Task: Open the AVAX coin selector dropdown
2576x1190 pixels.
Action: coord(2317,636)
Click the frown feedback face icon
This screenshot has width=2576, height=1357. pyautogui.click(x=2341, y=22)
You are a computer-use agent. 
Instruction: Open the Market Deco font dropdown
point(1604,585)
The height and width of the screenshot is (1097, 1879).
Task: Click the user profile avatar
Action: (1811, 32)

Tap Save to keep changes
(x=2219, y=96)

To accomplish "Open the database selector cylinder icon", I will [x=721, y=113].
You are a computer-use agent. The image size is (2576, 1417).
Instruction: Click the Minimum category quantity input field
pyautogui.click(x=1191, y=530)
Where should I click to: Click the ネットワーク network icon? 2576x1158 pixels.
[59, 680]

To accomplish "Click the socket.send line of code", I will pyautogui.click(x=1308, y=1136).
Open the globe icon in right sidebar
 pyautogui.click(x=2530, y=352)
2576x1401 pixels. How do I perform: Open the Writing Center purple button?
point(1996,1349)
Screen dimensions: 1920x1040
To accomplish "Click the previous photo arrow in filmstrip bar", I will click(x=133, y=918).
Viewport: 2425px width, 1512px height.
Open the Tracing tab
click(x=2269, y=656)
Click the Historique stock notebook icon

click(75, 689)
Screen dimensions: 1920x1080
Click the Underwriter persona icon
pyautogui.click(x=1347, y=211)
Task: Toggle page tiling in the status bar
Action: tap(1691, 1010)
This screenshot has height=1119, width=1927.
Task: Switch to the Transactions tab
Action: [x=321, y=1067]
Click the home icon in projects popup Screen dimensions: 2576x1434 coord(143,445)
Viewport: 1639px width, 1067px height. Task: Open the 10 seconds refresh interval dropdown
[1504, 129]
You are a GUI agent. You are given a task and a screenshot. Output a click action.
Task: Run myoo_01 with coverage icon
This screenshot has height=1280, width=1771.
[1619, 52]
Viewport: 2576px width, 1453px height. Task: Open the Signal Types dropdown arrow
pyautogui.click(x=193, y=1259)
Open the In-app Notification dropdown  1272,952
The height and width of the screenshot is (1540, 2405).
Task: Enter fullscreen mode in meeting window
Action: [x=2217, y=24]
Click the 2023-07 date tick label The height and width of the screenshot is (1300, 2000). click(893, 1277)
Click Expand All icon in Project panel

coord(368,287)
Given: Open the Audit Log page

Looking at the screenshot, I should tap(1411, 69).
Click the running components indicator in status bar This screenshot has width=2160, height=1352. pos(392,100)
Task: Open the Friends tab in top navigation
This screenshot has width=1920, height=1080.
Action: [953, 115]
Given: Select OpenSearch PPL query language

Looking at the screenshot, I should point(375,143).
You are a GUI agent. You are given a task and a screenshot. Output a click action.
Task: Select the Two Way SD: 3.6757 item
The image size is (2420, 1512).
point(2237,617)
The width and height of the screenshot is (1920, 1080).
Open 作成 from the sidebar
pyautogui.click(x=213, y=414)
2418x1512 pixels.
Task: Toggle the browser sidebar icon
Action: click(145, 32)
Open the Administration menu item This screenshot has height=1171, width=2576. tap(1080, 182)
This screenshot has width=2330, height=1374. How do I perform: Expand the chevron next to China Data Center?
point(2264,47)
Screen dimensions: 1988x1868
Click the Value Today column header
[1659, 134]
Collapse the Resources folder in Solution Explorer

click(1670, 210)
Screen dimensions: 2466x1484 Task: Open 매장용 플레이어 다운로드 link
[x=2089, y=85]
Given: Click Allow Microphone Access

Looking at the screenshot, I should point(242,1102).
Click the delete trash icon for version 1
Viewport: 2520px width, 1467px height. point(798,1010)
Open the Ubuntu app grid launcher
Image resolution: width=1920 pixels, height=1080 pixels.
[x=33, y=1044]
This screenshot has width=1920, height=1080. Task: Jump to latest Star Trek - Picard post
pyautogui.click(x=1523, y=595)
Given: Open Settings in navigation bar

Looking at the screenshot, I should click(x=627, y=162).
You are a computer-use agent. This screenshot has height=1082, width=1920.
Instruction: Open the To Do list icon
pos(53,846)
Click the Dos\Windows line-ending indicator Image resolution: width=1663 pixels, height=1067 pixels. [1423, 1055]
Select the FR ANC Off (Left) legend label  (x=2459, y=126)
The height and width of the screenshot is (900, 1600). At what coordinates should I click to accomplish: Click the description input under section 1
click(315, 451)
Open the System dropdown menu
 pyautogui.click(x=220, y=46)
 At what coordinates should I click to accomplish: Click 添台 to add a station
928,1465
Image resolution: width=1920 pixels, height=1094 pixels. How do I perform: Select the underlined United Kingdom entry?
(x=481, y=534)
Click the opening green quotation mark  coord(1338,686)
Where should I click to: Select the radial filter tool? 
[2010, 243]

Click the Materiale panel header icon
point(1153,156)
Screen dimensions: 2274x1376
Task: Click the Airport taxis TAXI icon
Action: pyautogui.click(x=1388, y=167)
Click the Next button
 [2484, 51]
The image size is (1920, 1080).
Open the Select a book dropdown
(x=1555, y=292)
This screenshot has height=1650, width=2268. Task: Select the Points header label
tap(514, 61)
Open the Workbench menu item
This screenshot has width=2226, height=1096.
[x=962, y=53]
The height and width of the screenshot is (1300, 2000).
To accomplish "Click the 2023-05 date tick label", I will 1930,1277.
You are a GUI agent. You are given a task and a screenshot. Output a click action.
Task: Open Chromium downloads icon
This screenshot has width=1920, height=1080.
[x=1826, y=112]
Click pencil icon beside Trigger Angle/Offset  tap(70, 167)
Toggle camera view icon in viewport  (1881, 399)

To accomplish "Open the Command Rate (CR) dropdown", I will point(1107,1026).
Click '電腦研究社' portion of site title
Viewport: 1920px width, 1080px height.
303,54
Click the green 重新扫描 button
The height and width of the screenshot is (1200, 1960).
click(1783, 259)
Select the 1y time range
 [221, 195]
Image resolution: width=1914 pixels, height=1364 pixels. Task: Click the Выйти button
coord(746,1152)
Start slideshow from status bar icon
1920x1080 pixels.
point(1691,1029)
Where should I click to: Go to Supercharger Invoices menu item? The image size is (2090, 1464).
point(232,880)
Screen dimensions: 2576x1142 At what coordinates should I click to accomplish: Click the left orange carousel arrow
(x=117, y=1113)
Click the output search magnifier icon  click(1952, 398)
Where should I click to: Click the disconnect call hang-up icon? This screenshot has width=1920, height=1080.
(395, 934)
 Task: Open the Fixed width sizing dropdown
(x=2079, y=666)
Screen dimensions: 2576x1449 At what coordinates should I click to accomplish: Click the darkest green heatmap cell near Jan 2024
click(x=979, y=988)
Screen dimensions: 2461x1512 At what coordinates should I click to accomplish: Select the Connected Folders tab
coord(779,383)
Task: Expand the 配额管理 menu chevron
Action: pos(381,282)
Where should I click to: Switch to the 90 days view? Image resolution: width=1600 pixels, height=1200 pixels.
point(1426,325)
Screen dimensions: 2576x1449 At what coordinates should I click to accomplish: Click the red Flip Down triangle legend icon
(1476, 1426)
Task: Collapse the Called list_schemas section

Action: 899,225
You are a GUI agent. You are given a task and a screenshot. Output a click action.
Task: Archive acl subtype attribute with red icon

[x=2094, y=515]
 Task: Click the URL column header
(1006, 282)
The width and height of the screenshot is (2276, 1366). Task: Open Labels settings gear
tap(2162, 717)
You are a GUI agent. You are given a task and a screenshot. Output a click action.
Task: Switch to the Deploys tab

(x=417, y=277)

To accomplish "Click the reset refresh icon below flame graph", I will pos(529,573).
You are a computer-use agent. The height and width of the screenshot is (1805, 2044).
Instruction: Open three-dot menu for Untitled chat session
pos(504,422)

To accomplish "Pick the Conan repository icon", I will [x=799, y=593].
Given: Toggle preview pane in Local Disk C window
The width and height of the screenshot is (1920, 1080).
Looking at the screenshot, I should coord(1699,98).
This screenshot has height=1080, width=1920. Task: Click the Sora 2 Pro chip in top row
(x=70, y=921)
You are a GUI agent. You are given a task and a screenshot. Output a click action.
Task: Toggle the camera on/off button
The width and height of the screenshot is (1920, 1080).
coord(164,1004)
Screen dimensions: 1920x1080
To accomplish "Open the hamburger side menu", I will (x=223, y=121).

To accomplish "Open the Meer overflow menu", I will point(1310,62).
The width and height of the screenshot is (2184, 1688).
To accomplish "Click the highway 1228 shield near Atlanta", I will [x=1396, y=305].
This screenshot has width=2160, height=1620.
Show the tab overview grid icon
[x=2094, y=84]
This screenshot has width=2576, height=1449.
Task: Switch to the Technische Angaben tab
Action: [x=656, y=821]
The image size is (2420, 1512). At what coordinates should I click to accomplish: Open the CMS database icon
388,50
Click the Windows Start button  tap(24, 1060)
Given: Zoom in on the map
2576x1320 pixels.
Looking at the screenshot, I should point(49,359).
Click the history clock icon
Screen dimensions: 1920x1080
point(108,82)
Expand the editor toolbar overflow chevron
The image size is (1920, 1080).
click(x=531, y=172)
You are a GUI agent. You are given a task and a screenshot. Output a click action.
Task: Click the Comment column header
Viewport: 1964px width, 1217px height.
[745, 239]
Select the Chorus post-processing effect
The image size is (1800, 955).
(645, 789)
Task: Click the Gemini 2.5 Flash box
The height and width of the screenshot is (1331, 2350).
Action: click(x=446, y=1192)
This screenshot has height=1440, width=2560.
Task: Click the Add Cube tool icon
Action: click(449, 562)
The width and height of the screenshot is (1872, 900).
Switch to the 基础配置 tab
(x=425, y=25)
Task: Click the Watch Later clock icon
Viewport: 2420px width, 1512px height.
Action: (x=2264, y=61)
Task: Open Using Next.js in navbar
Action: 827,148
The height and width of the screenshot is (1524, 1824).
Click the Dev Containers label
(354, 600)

- _EXERCISE BRIEF_
State the number of lines in the records that include "Start", and write nothing else.

- _RESULT OF THIS EXERCISE_
2